On April 12, the Heinrich Böll Foundation in Berlin, which sponsored the writing of our book, will be hosting a public event to launch the book. Silke will be there, of course, and after speaking she will have a conversation with the prominent German sociologist and political scientist Hartmut Rosa; Robert Habeck, the Federal Chairman of Alliance ’90/The Greens; and Elisabeth von Thadden, editor of DIE ZEIT.
We have been working on this book for much of the past three years, so I am thrilled by its completion (from which I am still recovering). Let me hoist a transatlantic toast to my dear friend for her brilliant ideas, warm collegiality, and sheer persistence throughout this odyssey.

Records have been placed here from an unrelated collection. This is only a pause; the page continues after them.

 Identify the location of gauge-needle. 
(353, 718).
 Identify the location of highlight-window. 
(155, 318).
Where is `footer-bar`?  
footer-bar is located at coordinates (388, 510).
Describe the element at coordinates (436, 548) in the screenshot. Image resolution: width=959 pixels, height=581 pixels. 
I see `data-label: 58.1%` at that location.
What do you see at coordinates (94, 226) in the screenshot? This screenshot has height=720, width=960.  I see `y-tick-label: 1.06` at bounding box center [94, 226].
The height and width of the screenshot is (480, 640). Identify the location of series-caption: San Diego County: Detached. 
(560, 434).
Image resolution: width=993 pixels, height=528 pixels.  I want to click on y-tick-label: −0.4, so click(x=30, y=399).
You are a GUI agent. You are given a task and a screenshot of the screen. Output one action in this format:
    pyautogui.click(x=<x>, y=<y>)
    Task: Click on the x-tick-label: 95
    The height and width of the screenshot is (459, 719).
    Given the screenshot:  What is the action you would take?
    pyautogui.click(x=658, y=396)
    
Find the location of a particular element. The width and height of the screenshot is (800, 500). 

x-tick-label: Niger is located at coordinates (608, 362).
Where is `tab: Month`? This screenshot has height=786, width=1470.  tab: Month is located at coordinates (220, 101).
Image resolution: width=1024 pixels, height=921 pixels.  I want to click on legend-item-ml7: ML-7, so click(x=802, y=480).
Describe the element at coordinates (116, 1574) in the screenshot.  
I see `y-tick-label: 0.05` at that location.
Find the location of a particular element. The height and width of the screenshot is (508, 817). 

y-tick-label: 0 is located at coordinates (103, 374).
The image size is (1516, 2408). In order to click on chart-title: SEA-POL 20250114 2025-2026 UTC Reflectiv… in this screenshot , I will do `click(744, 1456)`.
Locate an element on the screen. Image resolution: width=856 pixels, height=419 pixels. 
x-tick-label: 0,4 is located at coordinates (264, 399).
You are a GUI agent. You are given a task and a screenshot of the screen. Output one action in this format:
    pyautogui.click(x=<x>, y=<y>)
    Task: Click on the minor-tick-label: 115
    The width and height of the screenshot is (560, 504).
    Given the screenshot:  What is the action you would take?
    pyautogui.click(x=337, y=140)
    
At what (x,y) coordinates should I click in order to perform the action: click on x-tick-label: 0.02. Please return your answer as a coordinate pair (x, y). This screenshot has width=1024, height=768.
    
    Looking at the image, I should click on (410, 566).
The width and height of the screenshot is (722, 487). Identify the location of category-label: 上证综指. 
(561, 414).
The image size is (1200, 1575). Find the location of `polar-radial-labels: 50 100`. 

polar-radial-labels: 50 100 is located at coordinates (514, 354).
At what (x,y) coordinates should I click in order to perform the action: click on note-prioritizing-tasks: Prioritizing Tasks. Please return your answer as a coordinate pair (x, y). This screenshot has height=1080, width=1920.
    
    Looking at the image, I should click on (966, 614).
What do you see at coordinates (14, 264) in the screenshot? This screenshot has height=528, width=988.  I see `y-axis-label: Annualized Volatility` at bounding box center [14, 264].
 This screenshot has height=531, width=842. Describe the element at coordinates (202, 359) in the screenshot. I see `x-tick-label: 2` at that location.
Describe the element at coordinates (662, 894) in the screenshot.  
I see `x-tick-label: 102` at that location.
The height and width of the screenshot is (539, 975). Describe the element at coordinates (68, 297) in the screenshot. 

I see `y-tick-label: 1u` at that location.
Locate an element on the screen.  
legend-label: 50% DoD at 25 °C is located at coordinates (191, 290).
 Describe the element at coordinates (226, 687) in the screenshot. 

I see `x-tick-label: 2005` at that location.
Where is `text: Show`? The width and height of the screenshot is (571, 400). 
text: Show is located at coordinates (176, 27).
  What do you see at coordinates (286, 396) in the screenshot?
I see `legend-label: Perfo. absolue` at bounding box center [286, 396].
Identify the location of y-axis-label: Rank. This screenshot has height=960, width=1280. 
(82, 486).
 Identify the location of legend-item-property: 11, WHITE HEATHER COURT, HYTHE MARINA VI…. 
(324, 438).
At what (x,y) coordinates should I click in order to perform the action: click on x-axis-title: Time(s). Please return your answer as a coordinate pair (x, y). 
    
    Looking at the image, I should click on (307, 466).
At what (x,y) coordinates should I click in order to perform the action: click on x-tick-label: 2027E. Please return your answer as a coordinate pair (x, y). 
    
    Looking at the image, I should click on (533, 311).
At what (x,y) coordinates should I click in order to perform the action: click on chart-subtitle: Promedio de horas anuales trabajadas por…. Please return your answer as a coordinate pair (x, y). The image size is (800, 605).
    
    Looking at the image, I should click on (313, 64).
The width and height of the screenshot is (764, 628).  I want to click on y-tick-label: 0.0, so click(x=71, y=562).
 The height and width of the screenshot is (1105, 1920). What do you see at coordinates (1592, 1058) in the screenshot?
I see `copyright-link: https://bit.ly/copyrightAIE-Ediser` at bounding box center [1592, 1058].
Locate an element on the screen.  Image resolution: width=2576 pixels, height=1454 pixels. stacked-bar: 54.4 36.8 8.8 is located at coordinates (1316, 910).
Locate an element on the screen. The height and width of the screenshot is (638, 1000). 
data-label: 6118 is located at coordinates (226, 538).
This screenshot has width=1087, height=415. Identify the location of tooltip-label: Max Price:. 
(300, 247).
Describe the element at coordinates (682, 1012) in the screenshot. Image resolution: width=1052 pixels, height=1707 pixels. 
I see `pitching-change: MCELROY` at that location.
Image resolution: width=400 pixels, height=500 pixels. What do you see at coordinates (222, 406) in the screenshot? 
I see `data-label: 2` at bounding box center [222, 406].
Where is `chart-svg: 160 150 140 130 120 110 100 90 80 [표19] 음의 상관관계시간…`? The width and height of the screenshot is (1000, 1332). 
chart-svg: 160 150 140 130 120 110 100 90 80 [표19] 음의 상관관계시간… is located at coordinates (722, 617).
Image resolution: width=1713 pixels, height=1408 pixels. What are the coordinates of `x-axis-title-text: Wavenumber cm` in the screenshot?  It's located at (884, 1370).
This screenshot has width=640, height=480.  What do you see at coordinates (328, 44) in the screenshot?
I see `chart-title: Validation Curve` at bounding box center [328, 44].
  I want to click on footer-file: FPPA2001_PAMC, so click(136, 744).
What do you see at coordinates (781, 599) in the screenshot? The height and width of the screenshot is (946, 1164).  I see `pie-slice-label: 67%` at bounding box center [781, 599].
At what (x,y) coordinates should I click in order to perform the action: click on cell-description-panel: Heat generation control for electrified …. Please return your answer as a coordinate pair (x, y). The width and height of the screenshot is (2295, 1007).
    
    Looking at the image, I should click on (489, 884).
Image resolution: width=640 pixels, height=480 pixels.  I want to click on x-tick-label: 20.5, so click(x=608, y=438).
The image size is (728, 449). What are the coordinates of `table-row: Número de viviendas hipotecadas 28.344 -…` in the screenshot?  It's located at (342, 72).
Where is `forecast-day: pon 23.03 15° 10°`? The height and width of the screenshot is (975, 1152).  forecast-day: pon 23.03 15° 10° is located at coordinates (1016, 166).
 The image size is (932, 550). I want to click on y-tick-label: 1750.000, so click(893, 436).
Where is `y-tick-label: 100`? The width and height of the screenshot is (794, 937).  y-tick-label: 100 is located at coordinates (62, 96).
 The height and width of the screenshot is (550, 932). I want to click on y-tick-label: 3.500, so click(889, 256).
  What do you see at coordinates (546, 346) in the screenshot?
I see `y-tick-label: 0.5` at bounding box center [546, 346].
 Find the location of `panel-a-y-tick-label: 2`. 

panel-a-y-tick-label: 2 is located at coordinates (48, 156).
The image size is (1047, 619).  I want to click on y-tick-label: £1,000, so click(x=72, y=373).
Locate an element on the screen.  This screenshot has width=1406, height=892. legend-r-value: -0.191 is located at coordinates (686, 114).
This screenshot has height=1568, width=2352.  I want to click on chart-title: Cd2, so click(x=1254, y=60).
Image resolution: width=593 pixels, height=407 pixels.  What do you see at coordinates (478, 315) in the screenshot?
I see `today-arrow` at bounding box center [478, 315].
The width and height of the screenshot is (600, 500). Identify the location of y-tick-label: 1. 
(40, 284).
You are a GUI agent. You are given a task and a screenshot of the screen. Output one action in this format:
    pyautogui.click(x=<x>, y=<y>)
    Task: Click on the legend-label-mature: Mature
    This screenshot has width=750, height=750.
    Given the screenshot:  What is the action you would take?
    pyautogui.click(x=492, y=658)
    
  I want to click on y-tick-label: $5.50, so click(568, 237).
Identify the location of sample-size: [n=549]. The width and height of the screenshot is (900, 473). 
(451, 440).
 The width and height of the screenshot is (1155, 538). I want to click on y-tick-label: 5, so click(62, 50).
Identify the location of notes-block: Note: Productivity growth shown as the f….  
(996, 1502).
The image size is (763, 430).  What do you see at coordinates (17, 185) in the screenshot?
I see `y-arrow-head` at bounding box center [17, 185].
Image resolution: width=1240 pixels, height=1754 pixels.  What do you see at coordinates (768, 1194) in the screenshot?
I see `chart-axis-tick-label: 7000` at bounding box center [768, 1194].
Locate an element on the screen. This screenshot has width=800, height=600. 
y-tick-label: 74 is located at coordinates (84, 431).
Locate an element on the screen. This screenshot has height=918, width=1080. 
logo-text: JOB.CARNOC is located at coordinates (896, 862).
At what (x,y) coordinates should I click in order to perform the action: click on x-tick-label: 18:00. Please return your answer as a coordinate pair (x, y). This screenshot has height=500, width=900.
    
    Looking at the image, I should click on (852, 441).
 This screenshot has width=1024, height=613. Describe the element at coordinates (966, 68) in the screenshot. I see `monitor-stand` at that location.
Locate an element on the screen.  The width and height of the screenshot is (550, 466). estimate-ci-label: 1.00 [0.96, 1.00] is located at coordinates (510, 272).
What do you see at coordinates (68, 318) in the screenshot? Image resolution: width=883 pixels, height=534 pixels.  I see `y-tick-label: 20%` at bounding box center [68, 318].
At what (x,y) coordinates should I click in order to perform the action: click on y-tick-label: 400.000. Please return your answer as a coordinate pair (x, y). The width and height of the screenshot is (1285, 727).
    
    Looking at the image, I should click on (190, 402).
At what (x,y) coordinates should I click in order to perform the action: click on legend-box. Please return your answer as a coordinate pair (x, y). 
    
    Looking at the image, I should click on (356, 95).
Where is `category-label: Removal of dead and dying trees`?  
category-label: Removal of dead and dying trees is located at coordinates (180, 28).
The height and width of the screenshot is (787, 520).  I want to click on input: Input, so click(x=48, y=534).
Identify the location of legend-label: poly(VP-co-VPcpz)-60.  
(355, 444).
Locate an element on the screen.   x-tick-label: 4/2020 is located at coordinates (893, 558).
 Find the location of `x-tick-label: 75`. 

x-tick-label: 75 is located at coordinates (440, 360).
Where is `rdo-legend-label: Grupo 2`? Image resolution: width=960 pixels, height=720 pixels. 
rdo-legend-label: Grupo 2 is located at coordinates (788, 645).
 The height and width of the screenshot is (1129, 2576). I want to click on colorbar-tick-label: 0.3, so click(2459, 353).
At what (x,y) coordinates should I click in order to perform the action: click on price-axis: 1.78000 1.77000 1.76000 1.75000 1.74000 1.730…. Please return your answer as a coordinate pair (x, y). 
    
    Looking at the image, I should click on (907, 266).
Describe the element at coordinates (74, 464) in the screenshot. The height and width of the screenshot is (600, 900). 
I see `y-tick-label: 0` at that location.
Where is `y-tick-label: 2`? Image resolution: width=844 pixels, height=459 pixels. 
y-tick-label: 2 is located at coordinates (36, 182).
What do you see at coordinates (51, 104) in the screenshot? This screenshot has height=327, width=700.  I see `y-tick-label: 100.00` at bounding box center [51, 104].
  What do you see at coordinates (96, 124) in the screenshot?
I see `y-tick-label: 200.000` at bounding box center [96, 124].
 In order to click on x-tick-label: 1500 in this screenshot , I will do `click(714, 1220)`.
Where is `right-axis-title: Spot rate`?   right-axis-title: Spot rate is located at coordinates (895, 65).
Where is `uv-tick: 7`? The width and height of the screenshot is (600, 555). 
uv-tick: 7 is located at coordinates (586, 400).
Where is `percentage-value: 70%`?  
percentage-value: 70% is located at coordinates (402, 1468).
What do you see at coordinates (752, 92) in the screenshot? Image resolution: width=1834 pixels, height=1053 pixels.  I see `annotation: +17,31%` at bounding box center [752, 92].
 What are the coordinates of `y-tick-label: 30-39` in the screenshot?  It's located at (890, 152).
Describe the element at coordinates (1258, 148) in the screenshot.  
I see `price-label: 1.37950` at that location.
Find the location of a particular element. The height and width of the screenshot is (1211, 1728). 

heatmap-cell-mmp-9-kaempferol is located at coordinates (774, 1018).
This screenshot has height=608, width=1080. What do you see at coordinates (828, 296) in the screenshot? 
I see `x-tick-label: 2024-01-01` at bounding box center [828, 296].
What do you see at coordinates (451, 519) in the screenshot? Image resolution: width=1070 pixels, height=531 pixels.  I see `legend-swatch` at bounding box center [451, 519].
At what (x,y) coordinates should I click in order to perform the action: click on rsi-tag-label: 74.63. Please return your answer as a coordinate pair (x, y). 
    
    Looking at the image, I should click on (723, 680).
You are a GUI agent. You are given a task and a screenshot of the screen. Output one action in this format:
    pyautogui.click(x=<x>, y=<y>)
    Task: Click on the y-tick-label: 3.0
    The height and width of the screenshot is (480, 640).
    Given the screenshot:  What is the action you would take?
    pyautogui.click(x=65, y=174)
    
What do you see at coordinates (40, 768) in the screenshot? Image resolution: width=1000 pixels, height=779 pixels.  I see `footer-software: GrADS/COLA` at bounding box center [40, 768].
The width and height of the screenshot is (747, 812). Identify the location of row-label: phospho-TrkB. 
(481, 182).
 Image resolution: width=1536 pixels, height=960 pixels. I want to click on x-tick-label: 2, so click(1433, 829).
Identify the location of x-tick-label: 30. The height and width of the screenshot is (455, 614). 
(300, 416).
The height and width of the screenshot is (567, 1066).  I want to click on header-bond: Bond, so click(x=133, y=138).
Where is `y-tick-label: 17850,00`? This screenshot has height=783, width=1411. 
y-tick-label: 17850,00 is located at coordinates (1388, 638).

I will offer a longer introduction to the book as the release of the English edition draws closer. For now, let me just say that our book is an ambitious attempt to build on Elinor Ostrom’s work by providing a deeper understanding of the commons as a living social organism. Our new framework – the Triad of Commoning -- focuses on the commons in three interrelated aspects – the social, the political (peer governance), and the economic (provisioning). We also look at how one’s view of elemental reality shapes one’s sense of political possibility, and how language plays a critical role in making commoning visible.
This approach emerged after months of working on our book. Silke and I concluded that we just couldn’t convey the realities of commoning if we remained captive to the rational-actor, resource-focused framework used by so many economists. Much of that language points us in the wrong direction by downplaying or ignoring the social, personal, and ecological relationships that live at the heart of a commons.